Para 1901 ya se había abierto la avenida 30 de Marzo, actual Hermanas Mirabal, prolongada en la segunda década del siglo XX hasta el río y convertida en paseo por la iniciativa de Amado Franco Bidó en 1917. Este boulevard delimitaría al actual barrio de La Joya en su extremo Norte y lo separaría del barrio de Baracoa, nombre que adquirió el Ensanche Eliesco o Ensanche Oeste, primer empeño urbanizador fuera de los límites originales de la ciudad, desarrollado a partir de 1910 por Eliseo Espaillat Julia sobre los terrenos de la estancia de su padre Augusto Espaillat, que compró en 1908, y que dio origen en 1910 a las calles Ulises Espaillat, Anselmo Copello, Pimentel, 19 de Marzo, García Copley y Loló Pichardo, favoreciendo que las calles del casco urbano con orientación Este-Oeste que hoy conforman La Joya fueran extendidas hasta conectar con la cuadrícula definida por su trazado. En efecto, en 1910, Eliseo Espaillat vendió al Ayuntamiento fajas de terreno para prolongar las calles Independencia y Restauración y dos cuadros de terreno para el matadero – que se construiría el año siguiente, en sustitución del levantado en 1900 y que arrasó la creciente de San Severo de 1909 – y Los Noques, tinas para curtir pieles que se ubicaban a la orilla del río; en su límite Norte, por donde iba una empalizada que lo separaba de la estancia de Espaillat, el Ayuntamiento abrió la calle San Severo, actual Loló Pichardo.
En 1911, Espaillat y el Ayuntamiento acordaron “cuadrar” un pedazo de terreno situado entre las calles Ulises Espaillat e Independencia para extender la calle Santa Ana (actual Salvador Cucurullo).
En ese proceso de configuración urbana, cabe destacar que para 1903 se había delimitado la Plaza Valerio, originalmente pensada para ejercicios militares, pero que luego sirvió a partir de 1911 como mercado de maderas y comestibles y campo para la práctica de juegos de béisbol desde 1913. Andando el tiempo, entre 1942 y 1943, en ella se construyó el parque Ramfis, actual Plaza Valerio, inaugurado en 1944.
El posterior y rápido arrendamiento de los solares que el Ayuntamiento deslindaría en las calles que se prolongaron hacia la sabana junto a todas las acciones antes citadas, determinaron el origen de La Joya. La primera referencia de su existencia como barrio data de noviembre de 1907: se trata de una solicitud de subvención que la señora Natividad Aracena dirigió al concejo de regidores del Ayuntamiento de Santiago para la escuela particular que acababa de abrir en el lugar; aquí figura como “La Hoya”. El dato consta en el acta de la sesión de la Sala Capitular del 9 de diciembre de 1907, inserta en el Boletín Municipal No.571 del 31 de diciembre de 1907.

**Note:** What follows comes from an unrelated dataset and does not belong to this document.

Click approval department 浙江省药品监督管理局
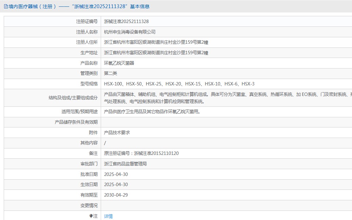352x220 pixels. (x=125, y=164)
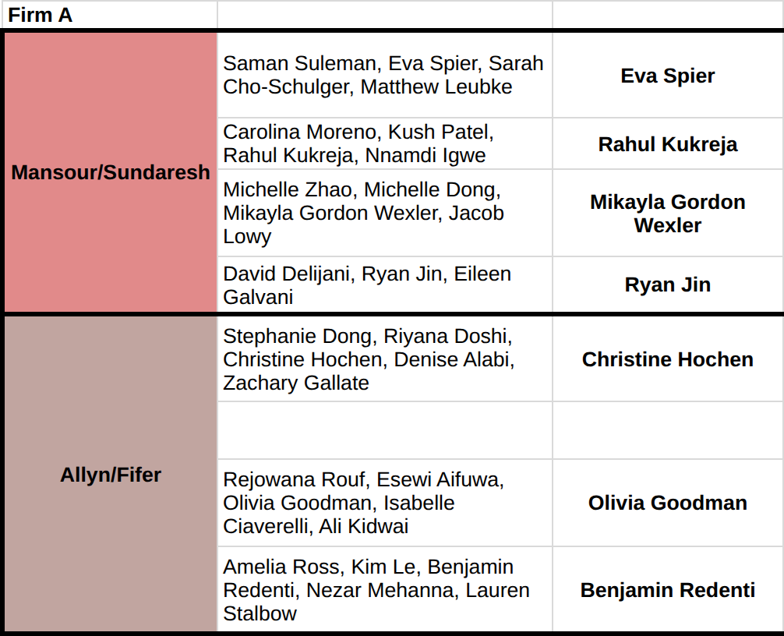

Si partimos de este testimonio documental, La Joya está cumpliendo cien años en el escenario urbano santiaguero. Espacio clave en la historia musical dominicana – Eduardo Brito fue “descubierto” en La Joya y el perico ripiao alude al establecimiento que con ese nombre existió en el barrio – y marco originario de uno de los grupos de lechones tradicionales de la ciudad, bien merece ser exaltada en su centenario. Los joyeros tienen la palabra.